- Born: Dalisa Magdalena Alegría Gómez 28 April 1983 (age 42) Rancho Arriba, San José de Ocoa Province, Dominican Republic
- Occupations: Actress; tv presenter; beauty pageant titleholder;
- Height: 5 ft 7 in (170 cm)
- Title: Miss San José de Ocoa
- Term: 2003
- Spouse: Manuel R. Álvarez Rodríguez ​ ​(m. 2007; div. 2019)​ Mozart La Para ​(m. 2021)​
- Children: 1
- Parents: Pedro José Alegría Soto (father); Eva Engracia Gómez Espinal (mother);

= Dalisa Alegría =

Dominican actress

Dalisa Magdalena Alegría Gómez (born 1983) is a film and telenovela actress, and former television presenter from the Dominican Republic.

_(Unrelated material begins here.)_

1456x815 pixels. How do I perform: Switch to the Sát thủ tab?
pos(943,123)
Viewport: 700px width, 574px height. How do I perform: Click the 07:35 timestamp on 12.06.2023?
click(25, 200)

==Early life, family and education==
Born into an affluent family of Rancho Arriba, San José de Ocoa Province, she is the daughter of politician and lottery businessman Pedro Alegría and his wife Eva Gómez. Alegría has 2 brothers and 2 sisters.

== Career ==
She was Miss San José de Ocoa on Miss Dominican Republic 2003 the year Amelia Vega won Miss Universe.

Alegría was nominated in the Best Supporting Actress category of the Soberano Awards in 2013 for her role in Lotoman 2.0.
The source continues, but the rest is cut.